**引用文:**

******

いつも目から鱗がおちるような素晴らしい解説をありがとうございます。以前に十結と四向四果の関係についてのスレッドがありましたが、五蓋と十結の関係、また十結と四向四果、四禅定との関係はいかがでしょうか。推定でもかまいませんので、是非ご意見があれば教えて下さい。あと、もう一つ。最近の記事で、五蓋を滅して初禅の段階で、苦受がなくなる、という話がありました。そうなると、その段階で個人の当座の苦しみからの脱却だけを志向する平凡な修行者はそれ以上進歩しなくなるのではないか、と思いました。その時に、大乗的思想や菩提心を培っておくと、ある程度までは修行の向上に役立つような気がします。しかし、それとて、渇愛の中の有愛(生存渇愛)に簡単にからめとられてしまいそうで、ある段階で択法覚支で、筏の教えとして捨て去らなければならない段階がくるような気がします。これについても、もしご意見があれば教えて下さい。よろしくお願いいたします。
2
:
特明@討論希望
:2013/01/06(日) 22:21:46 ID:dKCMkXR6
サトミさま、こんにちは。
この掲示板を利用する人が、誰もいない状態がずっと続いていたために、質問の有無をチェックすることを忘れてしまっていました。
そのために、質問のご返事が遅れてしまったことを、深くお詫びいたします。怠慢 でしたね…
> 五蓋と十結の関係、また十結と四向四果、四禅定との関係はいかがでしょうか?
五蓋 ( 貪欲蓋・瞋恚蓋・惛沈睡眠蓋・掉悔蓋・疑蓋 ) ── これらは、そのほとんどが 五下分結 と対応しています。
有身見 ・禁戒取・疑、の 「 三結 」 は、最後の疑蓋 ( 根本煩悩としての痴 ) として包摂することが出来てしまいますし、
欲貪・瞋恚 の二つは、それぞれ 貪欲蓋・瞋恚蓋 として そのまま 対応 しているので、「 五蓋 」 の 中に 「 五下分結 」 は 含まれているのです。
さらに 五蓋 には 瞑想 を 妨げて 覚知 に 蓋 ( ふた ) をしてしまう モノ ── という 意味 があるので、
「 掉悔蓋 ( 浮ついた状態 ) 」 と 「 惛沈睡眠蓋 ( 沈鬱な・眠りに落ちた状態 ) 」 の 二つの 心のバランス を 崩す働き が 加えられているのです。
この 五蓋 を 完全に滅すること が 出来たならば、 ── その人は 「 不還果 」 を得た人 になるのです。
比丘たちよ、まさに、このように、聖なる弟子には 塵を遠ざけ、垢を離れる 法眼 が生じた ことから、
比丘たちよ、見ることの生起と共に、 聖なる弟子には三結、すなわち、有身見・疑・戒禁取が断じられる。
さらに、また、二法である貪と瞋から脱する。
彼は欲望の対象から、まさに離れて、不善法から離れて、有尋であり、有伺であり、遠離 から生ずる喜楽を有する 初禅 を成就して住する。
比丘たちよ、その時がくれば、聖なる弟子は死ぬであろう。
〔 しかし 〕 結と結ばれている聖なる弟子が、再び、この世界 ( 欲界 ) に戻って来るようなその結は存在しない。
( 増支部経典 Lonaphara-vagga AN 31, p 242 . 20 - 29 )

******

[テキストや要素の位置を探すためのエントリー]
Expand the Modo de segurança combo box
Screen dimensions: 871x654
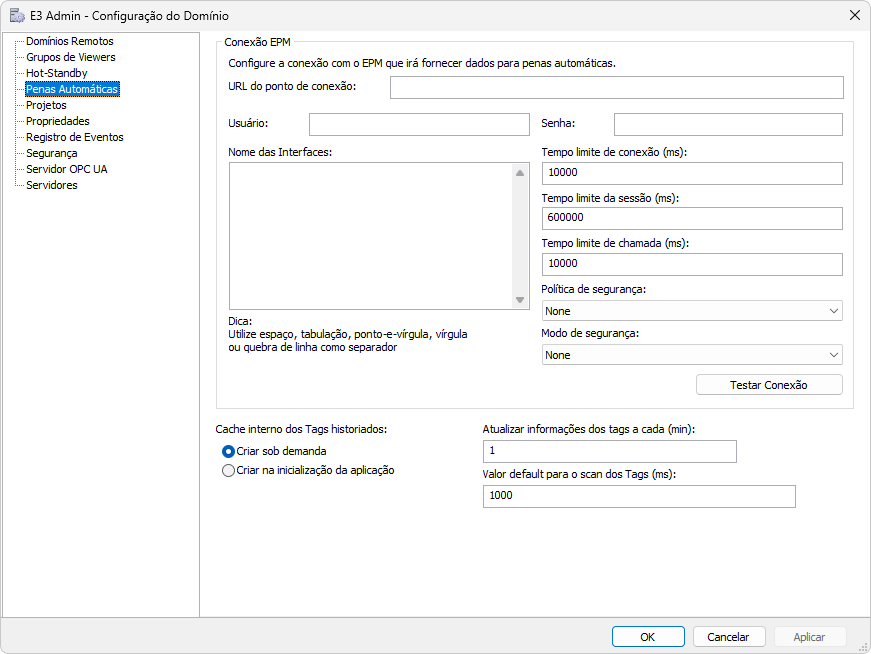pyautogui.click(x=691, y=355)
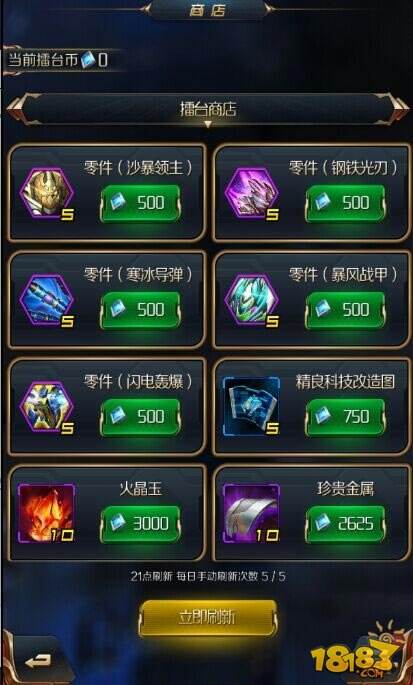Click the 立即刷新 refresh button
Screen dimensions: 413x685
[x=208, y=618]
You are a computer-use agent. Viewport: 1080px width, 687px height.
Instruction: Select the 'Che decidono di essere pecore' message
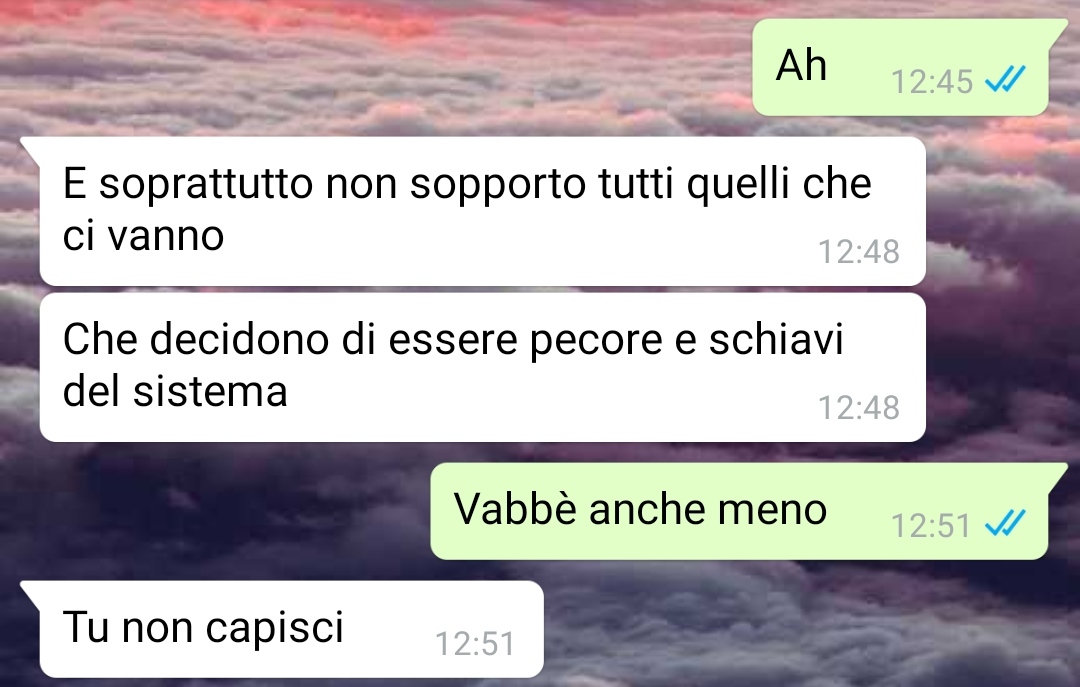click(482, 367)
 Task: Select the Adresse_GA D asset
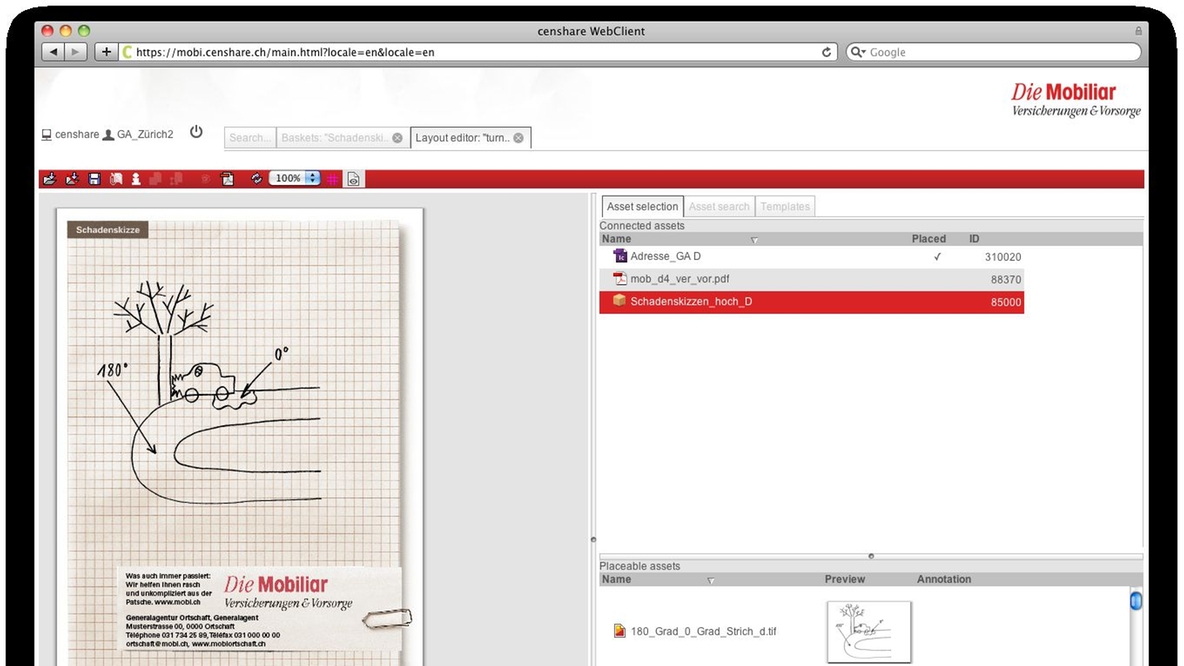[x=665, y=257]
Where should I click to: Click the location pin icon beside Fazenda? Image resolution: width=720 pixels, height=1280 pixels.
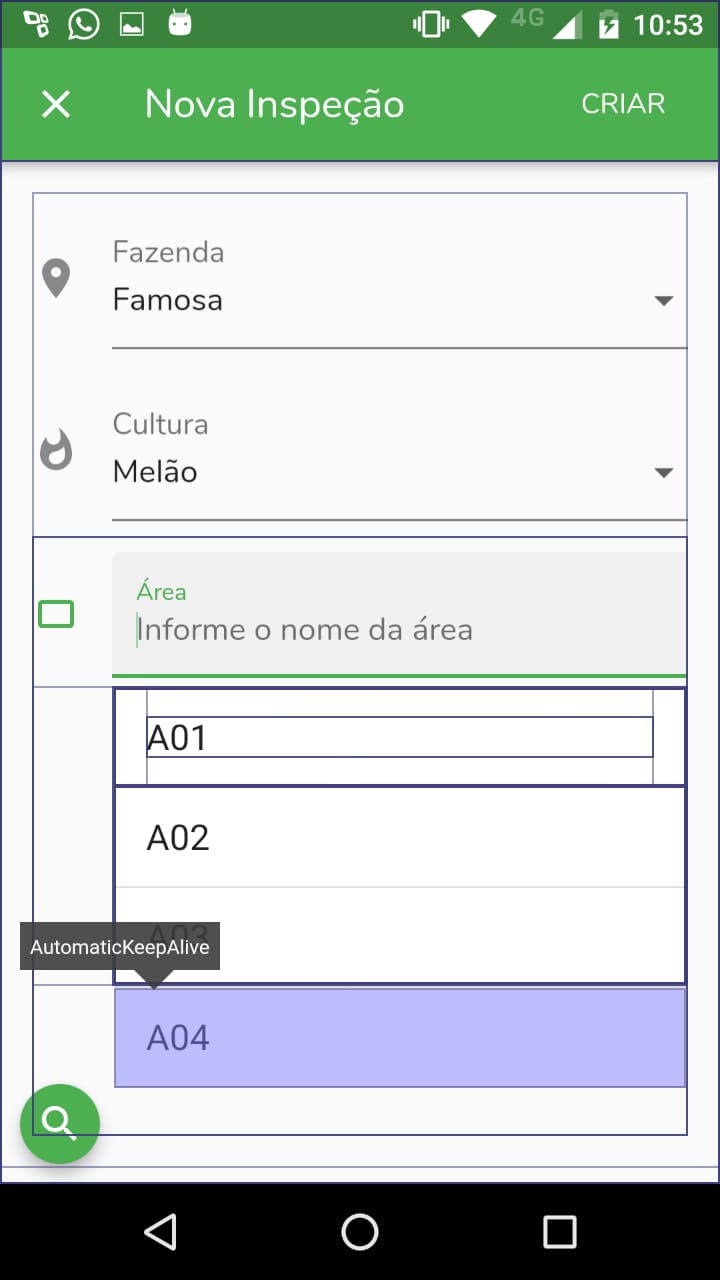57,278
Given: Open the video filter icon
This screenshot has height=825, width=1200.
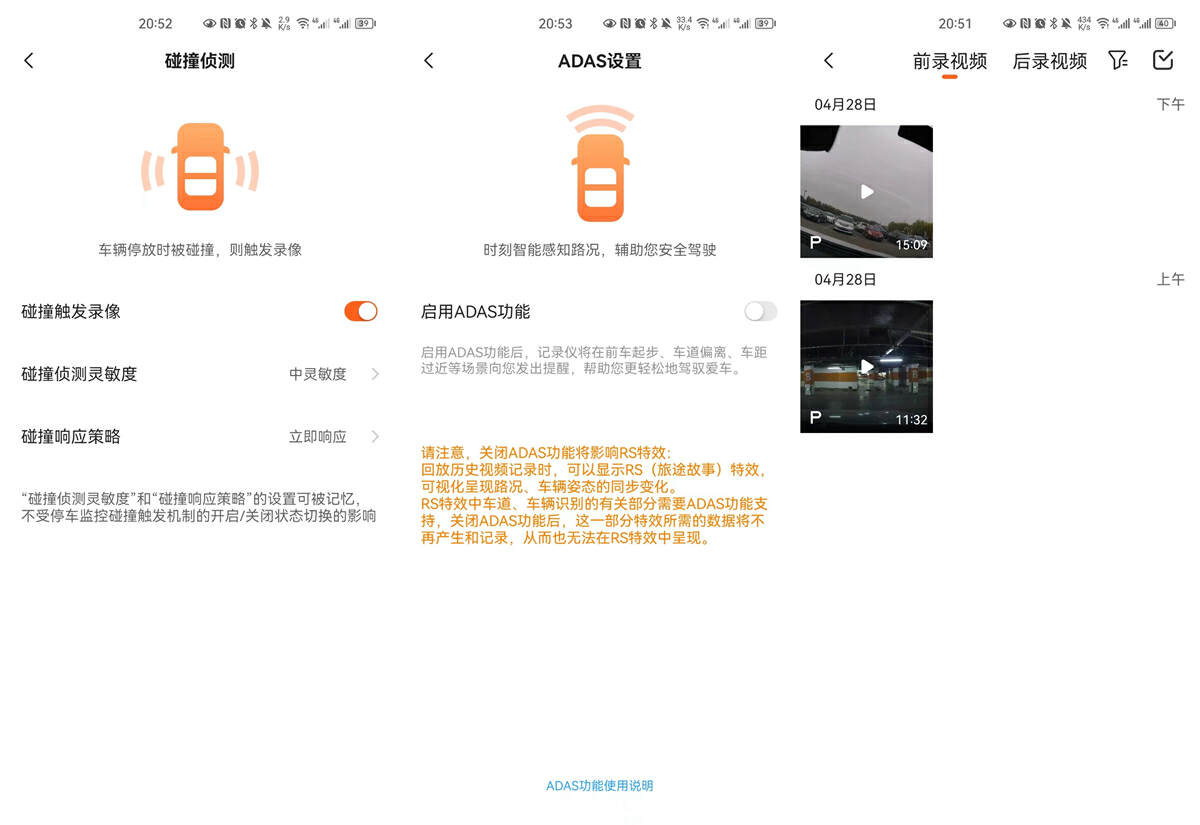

******

**問題:**
• 1. 引用文によれば、五蓋を完全に滅することができた人は、何を得た人になるか。
• 2. エントリーのうち、「You are a computer-use」を含む行からエントリーの最後までを、そのまま書き写すこと。画像は答えに含めないこと。

**解答:**
• 1. 「不還果」を得た人になる。

• 2.
You are a computer-use agent. Viewport: 1080px width, 687px height.
Instruction: Select the 'Che decidono di essere pecore' message
click(482, 367)
 Task: Select the Adresse_GA D asset
[x=665, y=257]
Where should I click to: Click the location pin icon beside Fazenda? Image resolution: width=720 pixels, height=1280 pixels.
57,278
Given: Open the video filter icon
This screenshot has height=825, width=1200.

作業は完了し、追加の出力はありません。